Le médecin se remit à frictionner, tandis que Sata-Nanda soufflait légèrement sur le front du malade.

Tout à coup celui-ci ouvrit les yeux, se dressa d’un air irrité en criant :

— Finirez-vous bientôt de m’écorcher vif ?

— Il sent le mal, il est sauvé ! s’écria le fakir, qui se mit à exécuter les plus extraordinaires gambades.

Bussy le regardait dans une indicible stupeur, sans manifester de crainte cependant ; puis il se laissa retomber avec accablement, mais d’un mouvement souple et vivant.

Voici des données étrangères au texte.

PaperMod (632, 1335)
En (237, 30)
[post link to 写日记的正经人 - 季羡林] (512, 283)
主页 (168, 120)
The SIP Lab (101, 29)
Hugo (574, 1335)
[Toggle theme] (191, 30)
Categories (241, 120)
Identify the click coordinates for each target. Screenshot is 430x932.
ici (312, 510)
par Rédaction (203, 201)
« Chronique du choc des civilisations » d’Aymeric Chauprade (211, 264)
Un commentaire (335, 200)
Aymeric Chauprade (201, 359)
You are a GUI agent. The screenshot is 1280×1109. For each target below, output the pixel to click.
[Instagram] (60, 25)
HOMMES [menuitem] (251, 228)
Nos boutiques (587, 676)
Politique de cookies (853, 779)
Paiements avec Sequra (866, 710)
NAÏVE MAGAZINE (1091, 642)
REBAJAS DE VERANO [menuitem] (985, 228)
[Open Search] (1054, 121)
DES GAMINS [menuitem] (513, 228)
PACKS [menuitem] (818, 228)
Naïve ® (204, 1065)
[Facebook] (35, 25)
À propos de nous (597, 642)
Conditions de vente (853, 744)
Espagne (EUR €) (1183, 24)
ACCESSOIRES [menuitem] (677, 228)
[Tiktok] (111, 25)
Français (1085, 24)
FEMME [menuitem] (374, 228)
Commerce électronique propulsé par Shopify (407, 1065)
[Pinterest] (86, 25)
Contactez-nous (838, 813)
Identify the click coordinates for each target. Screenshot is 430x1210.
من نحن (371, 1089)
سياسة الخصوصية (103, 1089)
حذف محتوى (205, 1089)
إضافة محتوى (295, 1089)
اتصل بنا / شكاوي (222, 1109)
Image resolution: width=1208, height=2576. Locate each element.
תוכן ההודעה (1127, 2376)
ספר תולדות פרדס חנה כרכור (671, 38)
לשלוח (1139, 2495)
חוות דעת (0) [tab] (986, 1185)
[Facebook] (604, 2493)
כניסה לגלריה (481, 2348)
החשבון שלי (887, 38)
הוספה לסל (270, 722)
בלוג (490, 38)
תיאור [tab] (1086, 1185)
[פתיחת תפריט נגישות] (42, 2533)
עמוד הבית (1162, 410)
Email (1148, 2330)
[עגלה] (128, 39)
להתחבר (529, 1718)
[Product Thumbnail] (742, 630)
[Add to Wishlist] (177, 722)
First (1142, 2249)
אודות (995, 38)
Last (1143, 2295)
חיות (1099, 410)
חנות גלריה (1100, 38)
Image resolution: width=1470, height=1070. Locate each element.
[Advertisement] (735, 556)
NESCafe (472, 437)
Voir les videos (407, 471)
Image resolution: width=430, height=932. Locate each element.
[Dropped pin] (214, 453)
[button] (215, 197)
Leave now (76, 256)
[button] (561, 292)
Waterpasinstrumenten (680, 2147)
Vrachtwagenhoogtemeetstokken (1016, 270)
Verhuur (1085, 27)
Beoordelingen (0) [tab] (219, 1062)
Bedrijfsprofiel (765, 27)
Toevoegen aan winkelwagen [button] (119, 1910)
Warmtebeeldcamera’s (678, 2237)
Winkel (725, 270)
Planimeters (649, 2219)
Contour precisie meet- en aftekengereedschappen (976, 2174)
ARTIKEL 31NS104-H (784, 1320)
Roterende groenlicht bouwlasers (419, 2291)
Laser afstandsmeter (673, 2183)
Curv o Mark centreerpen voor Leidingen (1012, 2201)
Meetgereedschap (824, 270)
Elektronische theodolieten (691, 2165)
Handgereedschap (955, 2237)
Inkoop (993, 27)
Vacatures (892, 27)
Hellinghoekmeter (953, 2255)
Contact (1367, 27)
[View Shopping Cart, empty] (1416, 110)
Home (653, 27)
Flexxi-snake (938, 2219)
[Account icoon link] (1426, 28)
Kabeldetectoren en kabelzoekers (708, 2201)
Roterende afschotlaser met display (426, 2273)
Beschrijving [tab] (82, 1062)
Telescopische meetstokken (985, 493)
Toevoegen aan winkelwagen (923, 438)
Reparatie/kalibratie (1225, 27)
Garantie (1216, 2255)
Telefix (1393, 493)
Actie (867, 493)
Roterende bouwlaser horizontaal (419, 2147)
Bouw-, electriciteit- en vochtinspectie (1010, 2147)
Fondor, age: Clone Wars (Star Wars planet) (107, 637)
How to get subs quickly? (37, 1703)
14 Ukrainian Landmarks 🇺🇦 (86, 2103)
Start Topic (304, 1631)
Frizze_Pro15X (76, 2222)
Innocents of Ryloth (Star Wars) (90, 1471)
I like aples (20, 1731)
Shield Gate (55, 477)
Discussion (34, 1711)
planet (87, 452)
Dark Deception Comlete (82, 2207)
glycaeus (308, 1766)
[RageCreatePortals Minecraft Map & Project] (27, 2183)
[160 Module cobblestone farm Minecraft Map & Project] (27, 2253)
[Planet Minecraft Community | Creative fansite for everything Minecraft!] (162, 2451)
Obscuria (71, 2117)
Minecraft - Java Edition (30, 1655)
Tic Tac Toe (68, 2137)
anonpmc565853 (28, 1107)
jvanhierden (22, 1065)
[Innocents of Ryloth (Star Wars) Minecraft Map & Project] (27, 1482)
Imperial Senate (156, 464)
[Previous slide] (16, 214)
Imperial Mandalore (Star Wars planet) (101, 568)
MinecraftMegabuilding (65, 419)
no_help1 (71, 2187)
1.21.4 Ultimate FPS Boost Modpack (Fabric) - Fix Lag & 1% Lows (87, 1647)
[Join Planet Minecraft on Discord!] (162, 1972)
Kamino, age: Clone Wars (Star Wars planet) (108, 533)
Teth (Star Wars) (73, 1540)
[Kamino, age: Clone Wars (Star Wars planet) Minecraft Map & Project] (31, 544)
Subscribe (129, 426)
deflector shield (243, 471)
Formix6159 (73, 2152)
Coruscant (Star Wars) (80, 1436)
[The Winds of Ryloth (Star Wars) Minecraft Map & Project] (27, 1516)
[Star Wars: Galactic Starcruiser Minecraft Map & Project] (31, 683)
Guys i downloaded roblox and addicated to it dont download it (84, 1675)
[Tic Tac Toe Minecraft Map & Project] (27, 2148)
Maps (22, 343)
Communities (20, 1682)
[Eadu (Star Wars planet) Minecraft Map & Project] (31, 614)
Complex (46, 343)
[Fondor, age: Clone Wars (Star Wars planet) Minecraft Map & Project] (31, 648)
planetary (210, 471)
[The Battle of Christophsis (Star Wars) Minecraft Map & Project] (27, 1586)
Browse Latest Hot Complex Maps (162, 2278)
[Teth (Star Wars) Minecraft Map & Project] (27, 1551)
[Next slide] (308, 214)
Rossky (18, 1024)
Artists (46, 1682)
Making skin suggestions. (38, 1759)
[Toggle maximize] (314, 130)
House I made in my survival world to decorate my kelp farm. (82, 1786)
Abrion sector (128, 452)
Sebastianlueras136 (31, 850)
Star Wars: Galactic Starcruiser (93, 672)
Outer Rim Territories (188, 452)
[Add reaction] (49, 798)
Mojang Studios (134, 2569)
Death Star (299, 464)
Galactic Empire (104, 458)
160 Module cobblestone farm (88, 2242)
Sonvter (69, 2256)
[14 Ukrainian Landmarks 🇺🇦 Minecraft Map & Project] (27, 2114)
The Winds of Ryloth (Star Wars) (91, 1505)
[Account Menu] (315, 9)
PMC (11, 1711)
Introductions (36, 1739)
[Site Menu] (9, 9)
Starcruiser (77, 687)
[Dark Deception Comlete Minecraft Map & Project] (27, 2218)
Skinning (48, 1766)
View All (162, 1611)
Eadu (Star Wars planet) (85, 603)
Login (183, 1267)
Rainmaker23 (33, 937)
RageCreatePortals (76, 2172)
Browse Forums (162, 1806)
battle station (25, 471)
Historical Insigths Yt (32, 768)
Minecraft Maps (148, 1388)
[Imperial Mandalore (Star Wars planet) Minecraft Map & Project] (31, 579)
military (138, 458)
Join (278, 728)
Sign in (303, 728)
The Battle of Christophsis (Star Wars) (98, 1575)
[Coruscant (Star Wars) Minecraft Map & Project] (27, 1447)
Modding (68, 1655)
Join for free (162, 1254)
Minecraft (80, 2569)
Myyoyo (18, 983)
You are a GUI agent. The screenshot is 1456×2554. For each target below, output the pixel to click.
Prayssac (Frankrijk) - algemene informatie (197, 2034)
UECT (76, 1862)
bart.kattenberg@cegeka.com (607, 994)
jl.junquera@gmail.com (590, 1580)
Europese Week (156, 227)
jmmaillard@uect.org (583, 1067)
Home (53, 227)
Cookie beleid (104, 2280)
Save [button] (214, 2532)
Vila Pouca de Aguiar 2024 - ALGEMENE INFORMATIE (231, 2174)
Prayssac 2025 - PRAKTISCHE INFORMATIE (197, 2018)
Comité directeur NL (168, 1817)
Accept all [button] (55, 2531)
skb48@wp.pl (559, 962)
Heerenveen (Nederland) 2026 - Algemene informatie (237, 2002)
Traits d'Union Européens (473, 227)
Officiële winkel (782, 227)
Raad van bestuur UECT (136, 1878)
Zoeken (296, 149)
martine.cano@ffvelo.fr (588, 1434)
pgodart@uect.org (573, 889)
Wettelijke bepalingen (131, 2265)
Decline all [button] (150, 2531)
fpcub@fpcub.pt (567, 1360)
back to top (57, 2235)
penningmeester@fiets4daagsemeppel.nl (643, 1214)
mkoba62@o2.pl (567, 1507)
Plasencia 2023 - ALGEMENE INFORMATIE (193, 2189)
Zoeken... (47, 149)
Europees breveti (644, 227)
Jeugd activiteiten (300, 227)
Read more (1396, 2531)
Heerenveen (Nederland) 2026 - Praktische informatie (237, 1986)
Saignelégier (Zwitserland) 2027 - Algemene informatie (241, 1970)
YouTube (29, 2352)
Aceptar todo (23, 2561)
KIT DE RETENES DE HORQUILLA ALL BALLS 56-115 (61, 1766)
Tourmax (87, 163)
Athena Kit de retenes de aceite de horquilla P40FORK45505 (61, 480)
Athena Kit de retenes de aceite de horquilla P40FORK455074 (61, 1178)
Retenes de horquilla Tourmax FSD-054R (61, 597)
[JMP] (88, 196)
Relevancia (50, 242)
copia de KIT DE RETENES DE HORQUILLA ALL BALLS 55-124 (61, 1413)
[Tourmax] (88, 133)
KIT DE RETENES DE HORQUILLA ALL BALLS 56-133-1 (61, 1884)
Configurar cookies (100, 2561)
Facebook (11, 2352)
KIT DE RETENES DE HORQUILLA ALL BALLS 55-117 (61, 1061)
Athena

— Apportez-moi tout ce que vous avez d’étoffes de laine, dit le fakir qui reprit son sérieux.

Il enveloppa soigneusement le jeune homme et lui ordonna de dormir :

— Repose-toi bien et longtemps ; après cela, je réponds de toi.

Bussy ferma les yeux, et, lui qui depuis tant de jours restait étendu sur le dos, se tourna sur le côté pour dormir.

Pour être moins étrange dans ses manifestations, la joie de ceux qui tout à l’heure touchaient le fond du désespoir, n’en était pas moins violente.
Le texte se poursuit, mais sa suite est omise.